Imad contoh klasik lā yadri wa lā yadri annahu lā yadri-, Udah Bodo Teka'!
Sabtu, 7 Februari 2026
Faktakini.info, Jakarta - Ada istilah klasik dalam khazanah ilmu Islam, sering dipakai para ulama buat memetakan level kebodohan—dan Habib Rizieq Syihab memang beberapa kali menyinggungnya dalam konteks jahil murakkab nya Sekte Imad PWI-LS Begal Nasab.

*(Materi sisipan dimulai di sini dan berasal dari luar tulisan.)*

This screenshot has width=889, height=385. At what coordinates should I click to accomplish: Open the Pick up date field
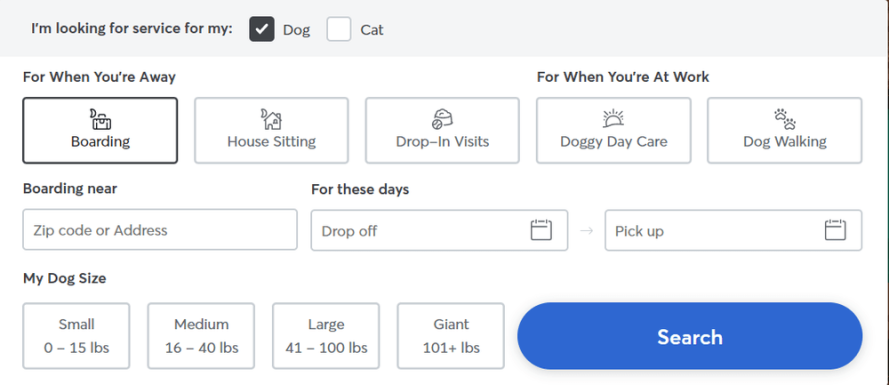(x=734, y=230)
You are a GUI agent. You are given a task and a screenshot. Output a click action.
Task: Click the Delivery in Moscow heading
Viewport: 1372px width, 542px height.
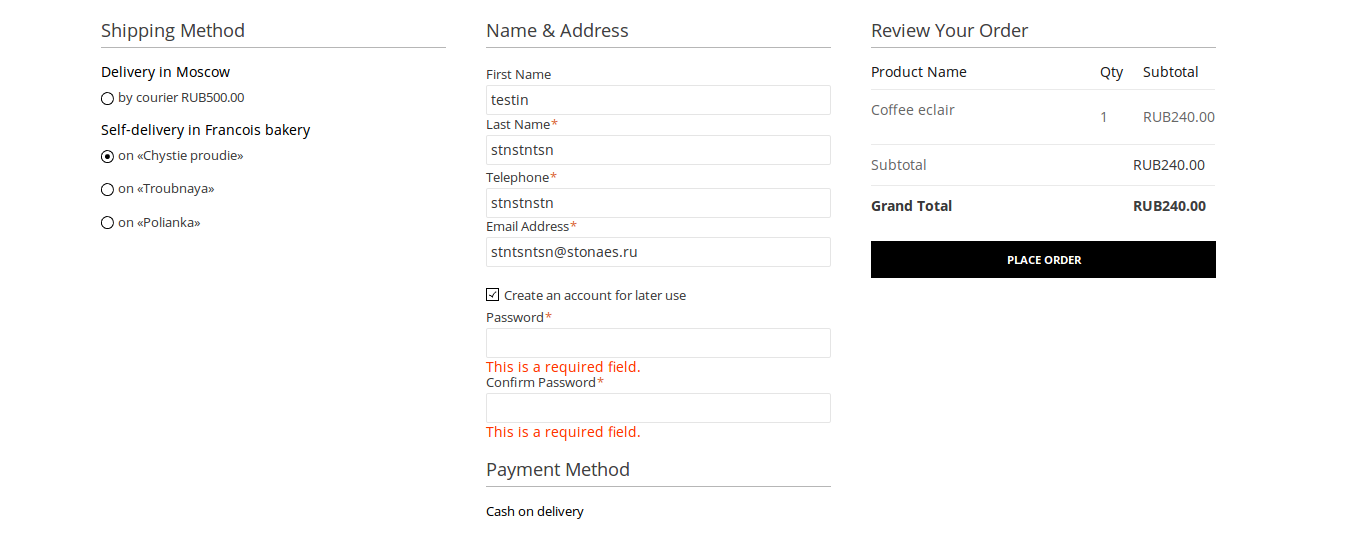(166, 72)
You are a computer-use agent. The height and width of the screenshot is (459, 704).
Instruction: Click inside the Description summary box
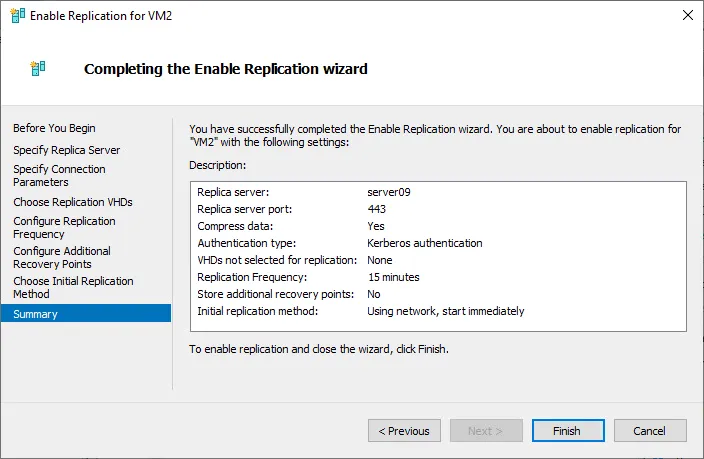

Istilah lengkapnya (versi masyhur)
Dalam bahasa Arab, pembagiannya biasa diringkas seperti ini:
يَدْرِي وَيَدْرِي أَنَّهُ يَدْرِي
Yadri wa yadri annahu yadri
→ Dia tahu dan tahu bahwa dirinya tahu
👉 Ini orang alim, sadar kapasitas ilmunya.
يَدْرِي وَلَا يَدْرِي أَنَّهُ يَدْرِي
Yadri wa lā yadri annahu yadri
→ Dia tahu, tapi tidak sadar bahwa dia tahu
👉 Orang pintar tapi minder / belum matang.
لَا يَدْرِي وَيَدْرِي أَنَّهُ لَا يَدْرِي
Lā yadri wa yadri annahu lā yadri
→ Dia tidak tahu, tapi sadar bahwa dia tidak tahu
👉 Ini orang awam yang masih selamat—bisa diajari.
لَا يَدْرِي وَلَا يَدْرِي أَنَّهُ لَا يَدْرِي
Lā yadri wa lā yadri annahu lā yadri
→ Dia tidak tahu, dan tidak tahu bahwa dirinya tidak tahu (; tambahan, kalau orang Betawi nyebutnya: Udah goblok teka'!)
👉 Inilah yang paling berbahaya.
Nah, yang ke-4 inilah yang sering disebut para ulama sebagai:
الجاهل المركب (al-jāhil al-murakkab)
➡️ Bodoh berlapis.
Bukan cuma tidak tahu, tapi merasa paling tahu, paling ilmiah, paling rasional, paling berhak menghakimi.
Mengaitkan dengan perilaku Imad bin Sarman & PWI-LS
Kalau kita gabungkan kerangka ini dengan perilaku Imad bin Sarman PWI-LS cs, polanya jadi sangat textbook:
1. Tidak menguasai ilmu nasab secara resmi
Tidak lulus kaidah Naqobah Asyraf dunia
Tidak diakui Rabithah Alawiyah
Tidak punya sanad keilmuan nasab yang diakui global
➡️ Ini fakta objektif, bukan opini.
2. Tapi merasa paling ilmiah dan paling benar
Menghina ahli nasab internasional
Menuduh jutaan habaib hasil “rekayasa”
Menolak ijma’ ahli, tapi mengangkat logika sendiri
➡️ Di sinilah masuk fase “wala yadri annahu la yadri.”
3. Lalu berubah jadi agresif & obsesif
Ciri khas jahil murakkab menurut psikologi klasik & modern:
Emosi berlebihan
Dendam berkepanjangan
Obsesif menyerang satu objek
Mengulang argumen yang sudah dibantah
➡️ Karena ego hancur jika mengakui tidak tahu.
4. Efek sosial: backlash
Alih-alih menjatuhkan habaib:
Haul makin besar
Maulid makin ramai
Simpati publik justru naik
➡️ Ini yang oleh ulama disebut “makr balik atas kejahilan.”
Ringkas tapi ngunci
Kalau diringkas dalam satu kalimat ilmiah tapi telak:
Imad bin Sarman PWI-LS cs bukan sekadar “tidak tahu”, melainkan contoh klasik lā yadri wa lā yadri annahu lā yadri—jahil murakkab yang merasa paling rasional, lalu menjadikan kebodohannya sendiri sebagai alat fitnah.
Dan inilah kenapa ulama selalu bilang:
Orang bodoh bisa diajari.
Tapi orang bodoh yang merasa alim—itulah bencana.